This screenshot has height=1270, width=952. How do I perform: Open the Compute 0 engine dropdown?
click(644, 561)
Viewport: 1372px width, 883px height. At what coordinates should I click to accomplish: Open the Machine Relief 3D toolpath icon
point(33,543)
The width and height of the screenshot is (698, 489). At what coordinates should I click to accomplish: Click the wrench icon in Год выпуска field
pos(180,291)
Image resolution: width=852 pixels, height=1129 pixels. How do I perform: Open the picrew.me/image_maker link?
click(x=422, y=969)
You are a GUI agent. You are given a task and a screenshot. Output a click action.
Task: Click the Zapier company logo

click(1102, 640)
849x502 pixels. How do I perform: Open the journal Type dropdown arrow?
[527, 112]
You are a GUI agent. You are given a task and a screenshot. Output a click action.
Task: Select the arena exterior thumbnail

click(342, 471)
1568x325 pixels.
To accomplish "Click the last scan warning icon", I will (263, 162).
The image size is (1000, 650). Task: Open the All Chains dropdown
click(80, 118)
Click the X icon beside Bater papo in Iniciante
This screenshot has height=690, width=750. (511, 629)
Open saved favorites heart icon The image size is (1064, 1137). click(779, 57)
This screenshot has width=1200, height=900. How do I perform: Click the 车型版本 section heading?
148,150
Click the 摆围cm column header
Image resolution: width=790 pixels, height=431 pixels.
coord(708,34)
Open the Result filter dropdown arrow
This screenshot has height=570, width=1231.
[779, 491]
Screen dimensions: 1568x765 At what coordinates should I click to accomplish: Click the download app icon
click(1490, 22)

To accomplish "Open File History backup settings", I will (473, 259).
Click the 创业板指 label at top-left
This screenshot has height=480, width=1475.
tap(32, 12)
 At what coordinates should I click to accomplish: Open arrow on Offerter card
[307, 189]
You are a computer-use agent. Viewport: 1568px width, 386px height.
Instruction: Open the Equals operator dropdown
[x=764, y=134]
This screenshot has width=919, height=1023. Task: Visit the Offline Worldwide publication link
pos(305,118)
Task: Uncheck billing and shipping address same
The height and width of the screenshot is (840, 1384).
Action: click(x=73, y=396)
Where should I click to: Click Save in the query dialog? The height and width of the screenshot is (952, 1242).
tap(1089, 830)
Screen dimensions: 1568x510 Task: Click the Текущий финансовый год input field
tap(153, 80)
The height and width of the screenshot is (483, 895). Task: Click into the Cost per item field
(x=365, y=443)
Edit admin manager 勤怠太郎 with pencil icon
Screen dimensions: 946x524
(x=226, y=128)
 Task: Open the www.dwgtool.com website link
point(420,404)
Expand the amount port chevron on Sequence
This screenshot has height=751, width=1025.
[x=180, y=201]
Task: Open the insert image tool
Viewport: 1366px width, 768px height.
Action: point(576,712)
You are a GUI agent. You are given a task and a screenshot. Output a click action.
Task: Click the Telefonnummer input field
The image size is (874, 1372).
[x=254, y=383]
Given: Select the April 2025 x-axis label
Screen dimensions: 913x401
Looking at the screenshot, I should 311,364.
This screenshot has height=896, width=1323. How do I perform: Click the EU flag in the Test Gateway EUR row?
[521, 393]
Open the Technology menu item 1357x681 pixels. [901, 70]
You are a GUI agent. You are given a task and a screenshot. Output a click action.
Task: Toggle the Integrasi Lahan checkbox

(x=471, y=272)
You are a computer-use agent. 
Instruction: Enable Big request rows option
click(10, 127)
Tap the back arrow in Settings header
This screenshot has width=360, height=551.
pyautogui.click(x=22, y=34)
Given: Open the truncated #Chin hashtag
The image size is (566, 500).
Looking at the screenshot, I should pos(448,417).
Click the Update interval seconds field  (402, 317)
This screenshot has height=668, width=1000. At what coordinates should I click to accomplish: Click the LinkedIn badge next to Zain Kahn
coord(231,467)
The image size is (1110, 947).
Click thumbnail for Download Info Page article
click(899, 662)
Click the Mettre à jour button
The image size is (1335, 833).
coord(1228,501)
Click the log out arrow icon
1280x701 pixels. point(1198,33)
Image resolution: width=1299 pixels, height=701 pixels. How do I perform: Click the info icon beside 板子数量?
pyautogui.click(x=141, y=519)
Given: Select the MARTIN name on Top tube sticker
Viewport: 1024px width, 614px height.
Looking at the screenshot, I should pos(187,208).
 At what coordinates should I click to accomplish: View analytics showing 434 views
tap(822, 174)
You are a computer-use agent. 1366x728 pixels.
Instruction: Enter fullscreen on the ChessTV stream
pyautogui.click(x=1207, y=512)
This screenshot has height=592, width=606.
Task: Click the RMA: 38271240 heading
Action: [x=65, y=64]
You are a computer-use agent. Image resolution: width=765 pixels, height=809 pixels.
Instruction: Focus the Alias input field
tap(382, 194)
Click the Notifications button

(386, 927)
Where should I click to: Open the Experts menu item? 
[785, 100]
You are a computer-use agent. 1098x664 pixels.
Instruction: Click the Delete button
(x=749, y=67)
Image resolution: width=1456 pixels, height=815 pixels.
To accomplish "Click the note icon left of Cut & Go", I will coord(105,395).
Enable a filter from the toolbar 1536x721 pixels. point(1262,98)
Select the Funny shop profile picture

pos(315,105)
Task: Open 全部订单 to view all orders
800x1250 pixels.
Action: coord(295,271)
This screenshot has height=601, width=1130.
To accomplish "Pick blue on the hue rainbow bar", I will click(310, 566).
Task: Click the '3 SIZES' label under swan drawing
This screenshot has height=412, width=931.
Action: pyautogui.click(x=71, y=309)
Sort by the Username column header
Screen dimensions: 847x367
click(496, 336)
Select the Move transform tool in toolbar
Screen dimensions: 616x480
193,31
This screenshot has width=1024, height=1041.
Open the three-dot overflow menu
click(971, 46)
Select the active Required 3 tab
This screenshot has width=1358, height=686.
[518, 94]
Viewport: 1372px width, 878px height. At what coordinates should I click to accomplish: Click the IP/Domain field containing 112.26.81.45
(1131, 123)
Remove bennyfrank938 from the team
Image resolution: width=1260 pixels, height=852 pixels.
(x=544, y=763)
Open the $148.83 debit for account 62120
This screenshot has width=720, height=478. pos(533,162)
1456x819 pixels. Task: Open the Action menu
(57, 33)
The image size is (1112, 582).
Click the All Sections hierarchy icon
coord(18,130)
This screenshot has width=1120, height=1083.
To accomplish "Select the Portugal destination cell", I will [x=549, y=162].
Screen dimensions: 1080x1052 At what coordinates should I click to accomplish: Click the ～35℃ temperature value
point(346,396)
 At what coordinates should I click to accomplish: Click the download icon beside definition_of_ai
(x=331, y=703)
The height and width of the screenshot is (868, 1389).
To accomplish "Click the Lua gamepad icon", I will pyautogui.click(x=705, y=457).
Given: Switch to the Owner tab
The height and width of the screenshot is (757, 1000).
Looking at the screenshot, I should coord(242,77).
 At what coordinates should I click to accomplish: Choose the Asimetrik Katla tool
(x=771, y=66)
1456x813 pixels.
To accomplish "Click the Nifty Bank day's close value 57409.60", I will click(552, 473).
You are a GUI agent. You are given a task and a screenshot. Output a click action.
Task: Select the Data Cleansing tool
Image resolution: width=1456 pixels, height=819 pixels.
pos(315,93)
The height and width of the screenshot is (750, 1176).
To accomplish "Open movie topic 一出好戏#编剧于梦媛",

—————

Quote the rows from the line containing "Task: Open the www.dwgtool.com website link" through the line containing "Action: point(576,712)", reproducing them without any change.

- [Finished exercise]
 Task: Open the www.dwgtool.com website link
point(420,404)
Expand the amount port chevron on Sequence
This screenshot has height=751, width=1025.
[x=180, y=201]
Task: Open the insert image tool
Viewport: 1366px width, 768px height.
Action: point(576,712)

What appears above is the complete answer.